### EXERCISE PROMPT
Every line from the one that includes "[Follow the RCN on Facebook] (465, 2471)" to the end of the entries should be written out exactly, with the first and last included.

======== DATA FOR REVIEW ========

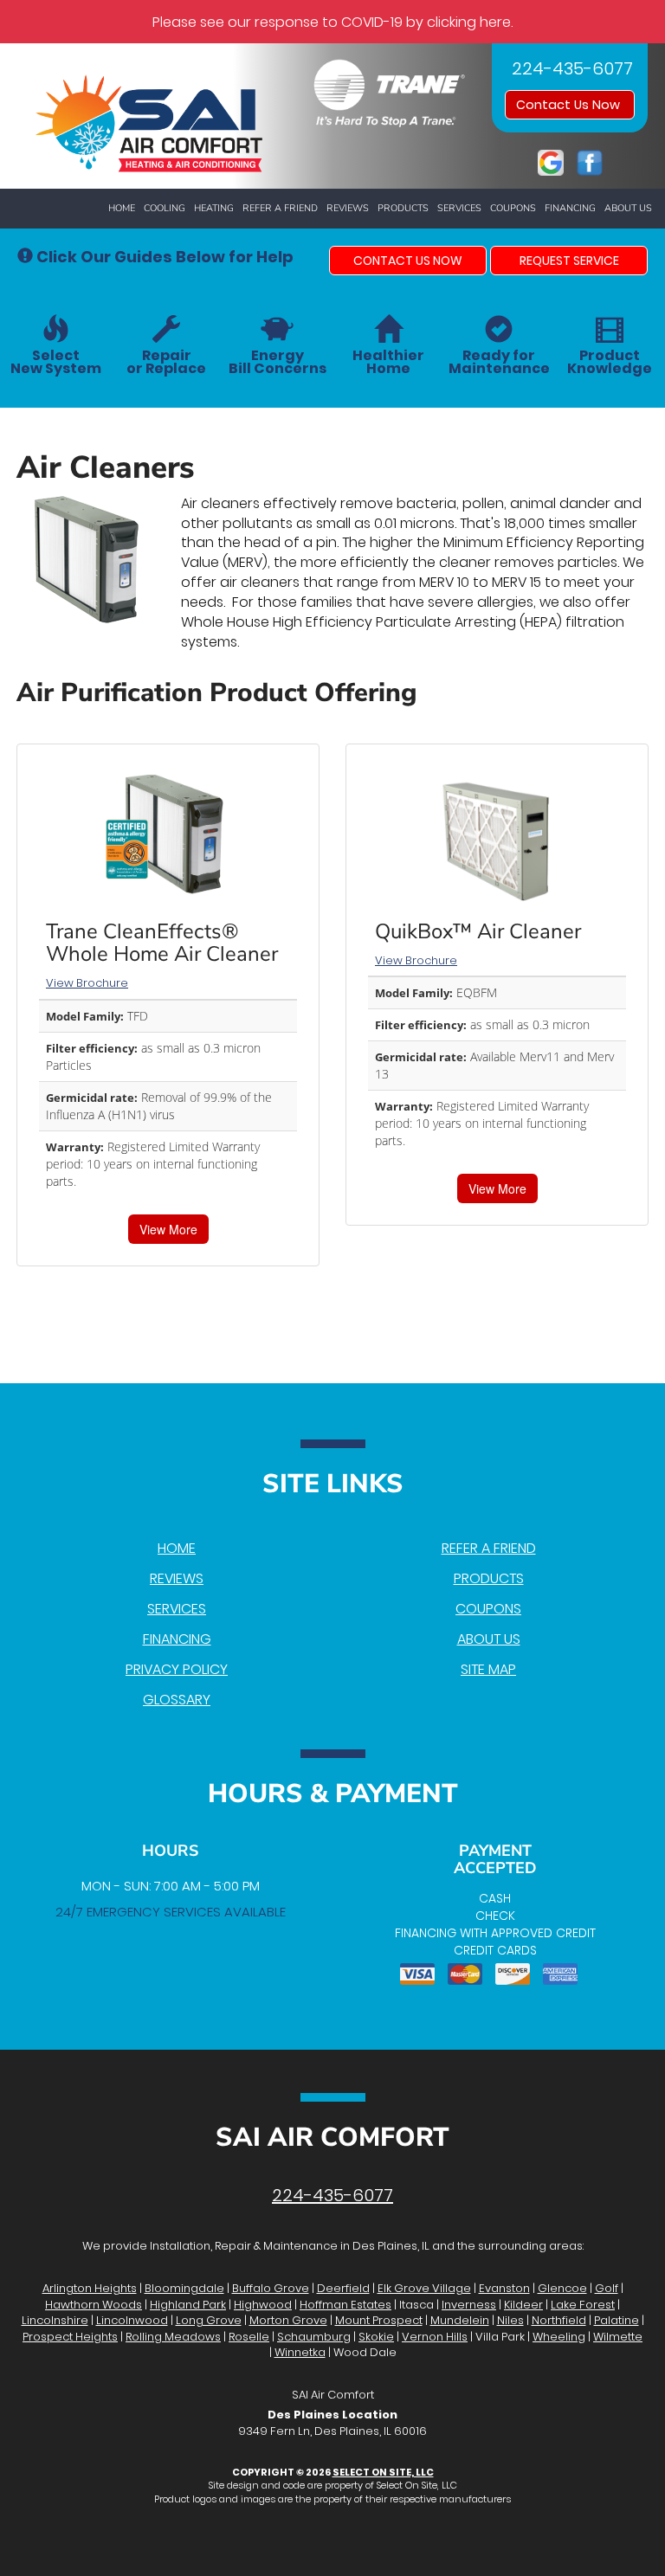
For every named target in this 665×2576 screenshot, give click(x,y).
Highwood (263, 2304)
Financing (570, 208)
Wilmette (617, 2336)
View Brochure (87, 983)
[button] (408, 260)
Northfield (559, 2320)
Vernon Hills (435, 2336)
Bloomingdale (184, 2288)
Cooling (164, 208)
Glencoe (562, 2288)
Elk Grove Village (424, 2288)
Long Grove (209, 2320)
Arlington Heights (89, 2288)
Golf (606, 2288)
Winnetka (300, 2352)
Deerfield (343, 2288)
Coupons (513, 208)
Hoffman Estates (345, 2304)
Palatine (616, 2320)
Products (403, 208)
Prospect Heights (70, 2336)
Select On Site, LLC (383, 2472)
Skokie (376, 2336)
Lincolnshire (55, 2320)
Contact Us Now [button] (569, 104)
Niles (510, 2320)
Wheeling (559, 2336)
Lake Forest (583, 2304)
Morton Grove (288, 2320)
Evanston (504, 2288)
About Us (628, 208)
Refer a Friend (280, 208)
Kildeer (523, 2304)
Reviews (347, 208)
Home (121, 208)
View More (168, 1229)
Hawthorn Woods (93, 2304)
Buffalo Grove (270, 2288)
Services (459, 208)
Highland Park (188, 2304)
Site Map (488, 1669)
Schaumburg (314, 2336)
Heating (214, 208)
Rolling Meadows (173, 2336)
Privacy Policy (177, 1669)
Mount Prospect (379, 2320)
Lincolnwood (132, 2320)
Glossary (176, 1700)
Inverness (469, 2304)
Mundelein (459, 2320)
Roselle (249, 2336)
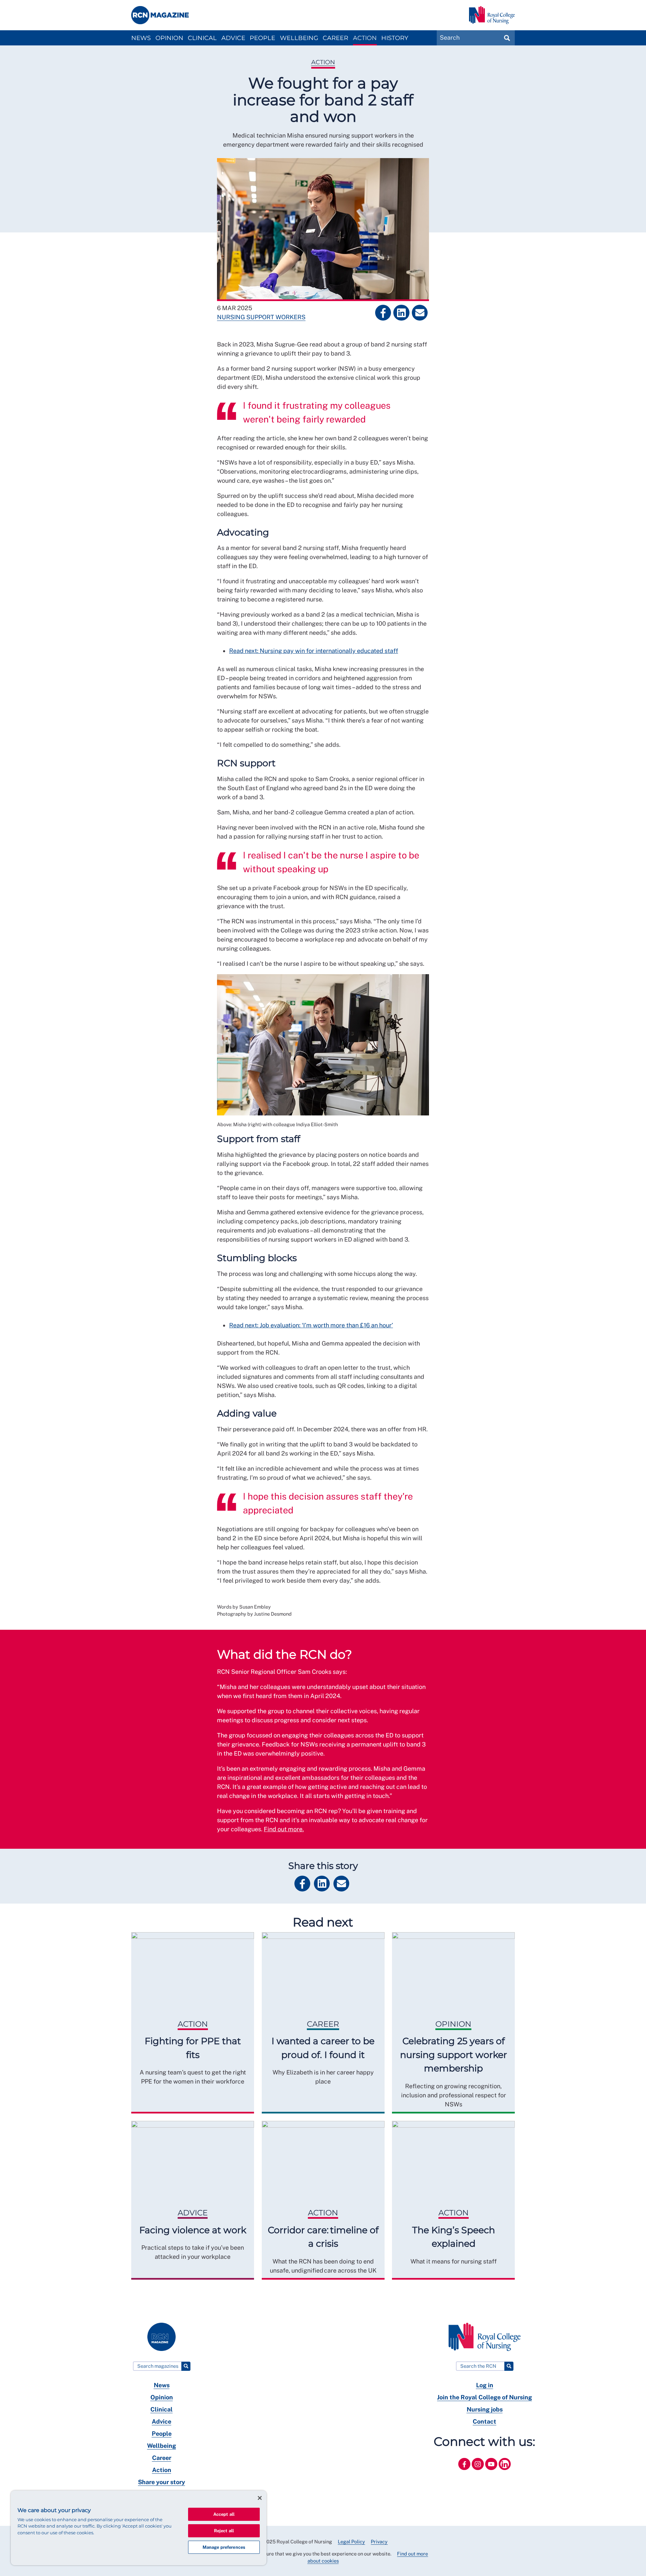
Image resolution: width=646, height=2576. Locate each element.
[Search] (185, 2366)
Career (335, 38)
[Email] (420, 313)
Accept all (224, 2514)
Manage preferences (224, 2547)
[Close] (260, 2498)
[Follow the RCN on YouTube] (492, 2471)
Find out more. (284, 1829)
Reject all (224, 2530)
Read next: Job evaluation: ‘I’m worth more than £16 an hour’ (311, 1325)
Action (365, 38)
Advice (233, 38)
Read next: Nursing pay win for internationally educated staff (313, 650)
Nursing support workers (261, 317)
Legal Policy (351, 2541)
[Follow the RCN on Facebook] (465, 2471)
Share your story (161, 2482)
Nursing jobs (485, 2409)
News (141, 38)
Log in (484, 2385)
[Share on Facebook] (383, 313)
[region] (138, 2528)
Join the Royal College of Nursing (484, 2397)
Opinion (169, 38)
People (262, 38)
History (394, 38)
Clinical (202, 38)
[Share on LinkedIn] (401, 313)
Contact (484, 2421)
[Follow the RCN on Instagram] (478, 2471)
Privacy (379, 2541)
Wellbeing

========

### EXERCISE OUTPUT
[Follow the RCN on Facebook] (465, 2471)
Share your story (161, 2482)
Nursing jobs (485, 2409)
News (141, 38)
Log in (484, 2385)
[Share on Facebook] (383, 313)
[region] (138, 2528)
Join the Royal College of Nursing (484, 2397)
Opinion (169, 38)
People (262, 38)
History (394, 38)
Clinical (202, 38)
[Share on LinkedIn] (401, 313)
Contact (484, 2421)
[Follow the RCN on Instagram] (478, 2471)
Privacy (379, 2541)
Wellbeing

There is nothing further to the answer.